摘要目的:探讨透明细胞性肾细胞癌（clear cell renal cell carcinoma，CCRCC）伴肉瘤样分化（CCRCCS）的分子机制，以筛选新的治疗靶标。方法:收集2017年1月至2018年10月诊断的5例CCRCCS石蜡包埋标本，对癌和肉瘤样成分分别进行全外显子组测序。选择全外显子组测序筛选到的一个钙黏蛋白23（CDH23）基因的高频错义突变位点进一步研究，收集2008年1月至2018年10月诊断的40例CCRCCS和50例CCRCC石蜡包埋标本，通过Sanger测序检测CDH23基因该位点序列信息，并行免疫组织化学检测90例扩大样本CDH23蛋白表达。结果:全外显子组测序结果显示，同一样本癌和肉瘤样成分具有大部分相同的体细胞突变，肉瘤样成分总的体细胞突变高于癌成分。筛选到一个在癌和肉瘤样成分中共同高频突变的CDH23基因的错义突变（p.Arg1804Gln），该位点突变导致介导CDH23功能的钙离子结合域蛋白序列发生改变。在扩大的90例样本中，CDH23（p.Arg1804Gln）突变在CCRCCS中的发生频率明显高于所有CCRCC。CDH23基因突变的CCRCCS病例中，CDH23蛋白多呈阴性或弱阳性表达，CDH23基因突变与蛋白表达呈正相关性（ r=0.598， P<0.01）。 结论:CDH23（p.Arg1804Gln）突变是CCRCCS的高危遗传因素，与肿瘤细胞中CDH23蛋白水平降低有关，进而影响CDH23蛋白功能发挥，表明CDH23突变可能与CCRCCS的肉瘤样转化有关，可能是CRCCCS潜在的治疗靶标。

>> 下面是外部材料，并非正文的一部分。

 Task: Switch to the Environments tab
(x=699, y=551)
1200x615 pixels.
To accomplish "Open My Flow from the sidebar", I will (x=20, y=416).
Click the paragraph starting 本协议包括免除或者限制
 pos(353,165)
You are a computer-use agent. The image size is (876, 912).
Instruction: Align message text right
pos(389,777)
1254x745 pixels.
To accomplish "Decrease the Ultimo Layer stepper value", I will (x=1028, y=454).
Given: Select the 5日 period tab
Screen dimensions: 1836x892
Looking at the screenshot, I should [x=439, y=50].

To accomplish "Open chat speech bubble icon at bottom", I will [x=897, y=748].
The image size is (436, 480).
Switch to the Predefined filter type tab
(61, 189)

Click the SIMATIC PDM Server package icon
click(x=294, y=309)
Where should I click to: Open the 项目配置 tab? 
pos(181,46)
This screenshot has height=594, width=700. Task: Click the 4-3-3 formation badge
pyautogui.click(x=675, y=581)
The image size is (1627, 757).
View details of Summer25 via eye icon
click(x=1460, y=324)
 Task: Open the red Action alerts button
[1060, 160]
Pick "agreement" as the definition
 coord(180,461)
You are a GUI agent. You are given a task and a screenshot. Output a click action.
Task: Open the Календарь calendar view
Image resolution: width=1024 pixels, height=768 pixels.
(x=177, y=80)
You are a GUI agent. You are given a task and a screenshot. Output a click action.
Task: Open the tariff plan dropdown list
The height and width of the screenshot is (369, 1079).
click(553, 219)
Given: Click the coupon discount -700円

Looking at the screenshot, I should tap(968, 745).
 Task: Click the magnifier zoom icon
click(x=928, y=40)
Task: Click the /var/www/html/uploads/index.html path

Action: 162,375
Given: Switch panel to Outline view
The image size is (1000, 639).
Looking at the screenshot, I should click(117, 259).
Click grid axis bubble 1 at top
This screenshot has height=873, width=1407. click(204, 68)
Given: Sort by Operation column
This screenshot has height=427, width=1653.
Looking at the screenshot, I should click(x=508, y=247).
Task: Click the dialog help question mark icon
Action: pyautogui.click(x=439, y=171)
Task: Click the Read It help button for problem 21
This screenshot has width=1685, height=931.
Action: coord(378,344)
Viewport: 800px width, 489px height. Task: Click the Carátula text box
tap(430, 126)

abstractsObjective:To investigate the molecular mechanisms of clear cell renal cell carcinoma (CCRCC) with sarcomatoid differentiation (CCRCCS) and to explore new therapeutic targets for CCRCCS.Methods:Whole exome sequencing was performed on the carcinomatous and sarcomatoid components of five CCRCCS cases collected from January 2017 to October 2018. A highly frequent non-synonymous mutation of cadherin 23 (CDH23) was revealed by whole exome sequencing and further studied in additional samples. The sequencing of CDH23 in 40 specimens with CCRCCS and 50 specimens with CCRCC collected from January 2008 to October 2018 were conducted using Sanger sequencing. Immunohistochemistry was carried out to detect the protein expression of CDH23 in the additional 90 cases.Results:Carcinomatous and sarcomatoid components of CCRCCS shared most of the somatic single-nucleotide variants (SSNVs) as revealed through whole exome sequencing, while the sarcomatoid component had higher overall SSNVs than carcinomatous component. A highly frequent non-synonymous mutation of CDH23 (p.Arg1804Gln) was observed both in carcinomatous and sarcomatoid components of CCRCCS that resulted in the alteration in the highly conserved calcium-binding site mediating the functions of cadherins. In the additional 90 specimens, CDH23 mutation was much frequently detected in CCRCCS than that in CCRCC samples and even the high grade CCRCC. CDH23 protein was not or weakly expressed in most CCRCCS specimens with CDH23 mutation. There was an correlation between CDH23 gene mutation and negative expression of its protein ( r=0.598, P<0.01). Conclusions:The present study reveals, for the first time, that the mutation of CDH23 (p.Arg1804Gln) is a genetic risk factor for CCRCCS. It is associated with the decreased expression of CDH23 protein, resulting in the absence of cadherin function of CDH23, indicating that CDH23 mutation may be involved in the sarcomatoid transformation in CCRCCS. Thus, CDH23 might be a potential therapeutic target for CCRCCS.